**Texte extrait**:
_ _ _
TAGO MAGO, Traversée Sauvage
1er album disponible.
5 titres suffisent pour créer un voyage aux frontières de contrées fantastiques, mystérieuses, parfois angoissantes, parfois lumineuses. Avec une batterie, des claviers, pléthore d’effets psychédéliques et des voix qui sont tous sauf anecdotiques, Traversée sauvage du duo rennais Tago Mago impose sa puissance et sa grâce avec une musicalité forgée dans le jazz et le rock expérimental des années 70.
Le son assaille nos tympans d’emblée sur le morceau qui donne son titre à l’album. Il est crade, donne l’impression de friser en haut de crête, de dérailler dans des effets non voulus (ce n’est évidemment pas le cas). Il impose, ce son, un climat de mystère, de danger.
_ _ _
**Tâches à réaliser**:
a - Recopiez le passage de la chronique de l'album qui s'ouvre sur les mots contenant « 5 titres suffisent » et se termine par « mystère, de danger. ».
b - Les affirmations suivantes concordent-elles avec la chronique de l'album ? Pour chacune, répondez par oui ou non en citant les mots décisifs.
(i) Tago Mago est un duo originaire de Rennes.
(ii) L'album compte dix titres.
(iii) Les dérapages du son sur le morceau-titre sont involontaires.
c - Poursuivez la chronique de l'album Traversée sauvage à partir de sa dernière phrase.
Les données qui suivent constituent un matériau distinct de la chronique de l'album.

**Extrait des données**:
_ _ _
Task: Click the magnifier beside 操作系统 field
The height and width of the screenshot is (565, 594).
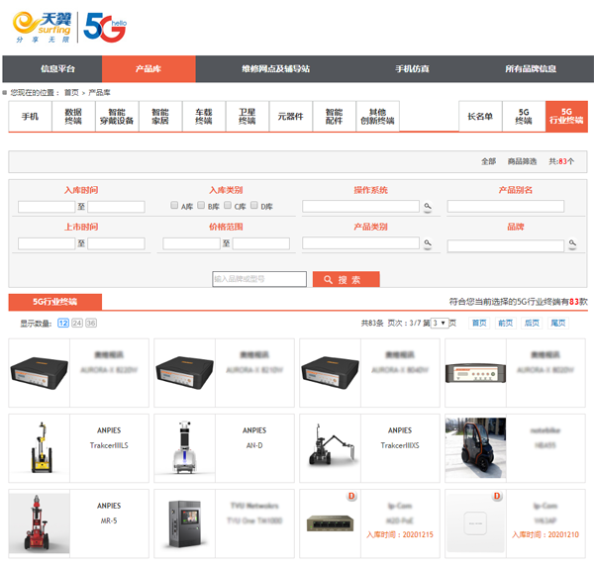Action: 428,207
_ _ _
**Réponses rédigées**:
a -
5 titres suffisent pour créer un voyage aux frontières de contrées fantastiques, mystérieuses, parfois angoissantes, parfois lumineuses. Avec une batterie, des claviers, pléthore d’effets psychédéliques et des voix qui sont tous sauf anecdotiques, Traversée sauvage du duo rennais Tago Mago impose sa puissance et sa grâce avec une musicalité forgée dans le jazz et le rock expérimental des années 70.
Le son assaille nos tympans d’emblée sur le morceau qui donne son titre à l’album. Il est crade, donne l’impression de friser en haut de crête, de dérailler dans des effets non voulus (ce n’est évidemment pas le cas). Il impose, ce son, un climat de mystère, de danger.

b -
(i) Oui : « du duo rennais Tago Mago ».
(ii) Non : « 5 titres suffisent ».
(iii) Non : « ce n’est évidemment pas le cas ».

c -
Ce son gagne, par son ampleur, toute la place disponible. Pourtant, le duo ose les silences, n’a pas peur de laisser les notes s’éparpiller dans celui-ci. Remplir pour remplir, aucun intérêt, Tago Mago laisse libre à chacun d’interpréter les « blancs » comme bon lui semble. A la différence d’un autre duo clavier/orgue batterie (Moundrag pour ne pas les citer), Tago Mago nuance ses propos, ses attaques, ses ambiances, pour une immersion totale dans sa musique.
Des images.
Ainsi naissent, sans crier gare, mais un peu inspirée par une pochette éloquente, des images de jungle impénétrable dans laquelle nous nous réveillerions sans savoir comment ni pourquoi nous nous retrouvons là. Munis de simples machettes, nous tentons d’avancer dans les méandres de pièges végétaux, pour retrouver un soupçon de civilisation.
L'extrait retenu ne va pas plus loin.